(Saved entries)
<<<<

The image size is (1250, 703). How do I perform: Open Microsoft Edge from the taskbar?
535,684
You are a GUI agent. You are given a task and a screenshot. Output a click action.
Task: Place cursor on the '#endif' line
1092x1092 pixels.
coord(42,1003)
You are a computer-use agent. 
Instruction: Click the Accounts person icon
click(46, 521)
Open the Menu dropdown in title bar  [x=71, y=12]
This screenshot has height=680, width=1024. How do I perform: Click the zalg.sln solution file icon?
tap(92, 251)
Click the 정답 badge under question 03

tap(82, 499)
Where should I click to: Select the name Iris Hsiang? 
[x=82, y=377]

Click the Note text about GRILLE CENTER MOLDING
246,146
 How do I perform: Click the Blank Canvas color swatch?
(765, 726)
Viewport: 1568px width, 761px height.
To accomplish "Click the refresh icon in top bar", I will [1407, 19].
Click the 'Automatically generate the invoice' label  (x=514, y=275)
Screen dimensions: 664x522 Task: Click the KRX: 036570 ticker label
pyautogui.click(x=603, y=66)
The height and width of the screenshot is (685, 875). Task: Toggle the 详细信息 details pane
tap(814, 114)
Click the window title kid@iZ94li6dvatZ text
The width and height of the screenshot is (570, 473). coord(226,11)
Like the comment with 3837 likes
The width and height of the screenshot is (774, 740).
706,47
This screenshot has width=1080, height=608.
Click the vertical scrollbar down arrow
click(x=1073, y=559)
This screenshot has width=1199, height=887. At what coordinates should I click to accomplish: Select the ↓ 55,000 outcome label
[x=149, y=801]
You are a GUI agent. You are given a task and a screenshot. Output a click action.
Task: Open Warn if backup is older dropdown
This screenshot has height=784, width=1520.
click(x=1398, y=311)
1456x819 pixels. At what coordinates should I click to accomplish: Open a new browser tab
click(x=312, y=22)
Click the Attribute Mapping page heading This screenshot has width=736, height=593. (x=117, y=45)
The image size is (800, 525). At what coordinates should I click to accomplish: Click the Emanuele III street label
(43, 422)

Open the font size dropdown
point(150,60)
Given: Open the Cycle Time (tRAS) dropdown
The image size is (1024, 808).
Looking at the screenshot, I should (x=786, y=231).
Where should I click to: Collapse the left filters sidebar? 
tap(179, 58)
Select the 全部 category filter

>>>>

Exercise ::
Each line from the one containing "The height and" to the close of the records must appear in the output exactly, and no other line.

Solution below ::
The height and width of the screenshot is (685, 875). Task: Toggle the 详细信息 details pane
tap(814, 114)
Click the window title kid@iZ94li6dvatZ text
The width and height of the screenshot is (570, 473). coord(226,11)
Like the comment with 3837 likes
The width and height of the screenshot is (774, 740).
706,47
This screenshot has width=1080, height=608.
Click the vertical scrollbar down arrow
click(x=1073, y=559)
This screenshot has width=1199, height=887. At what coordinates should I click to accomplish: Select the ↓ 55,000 outcome label
[x=149, y=801]
You are a GUI agent. You are given a task and a screenshot. Output a click action.
Task: Open Warn if backup is older dropdown
This screenshot has height=784, width=1520.
click(x=1398, y=311)
1456x819 pixels. At what coordinates should I click to accomplish: Open a new browser tab
click(x=312, y=22)
Click the Attribute Mapping page heading This screenshot has width=736, height=593. (x=117, y=45)
The image size is (800, 525). At what coordinates should I click to accomplish: Click the Emanuele III street label
(43, 422)

Open the font size dropdown
point(150,60)
Given: Open the Cycle Time (tRAS) dropdown
The image size is (1024, 808).
Looking at the screenshot, I should (x=786, y=231).
Where should I click to: Collapse the left filters sidebar? 
tap(179, 58)
Select the 全部 category filter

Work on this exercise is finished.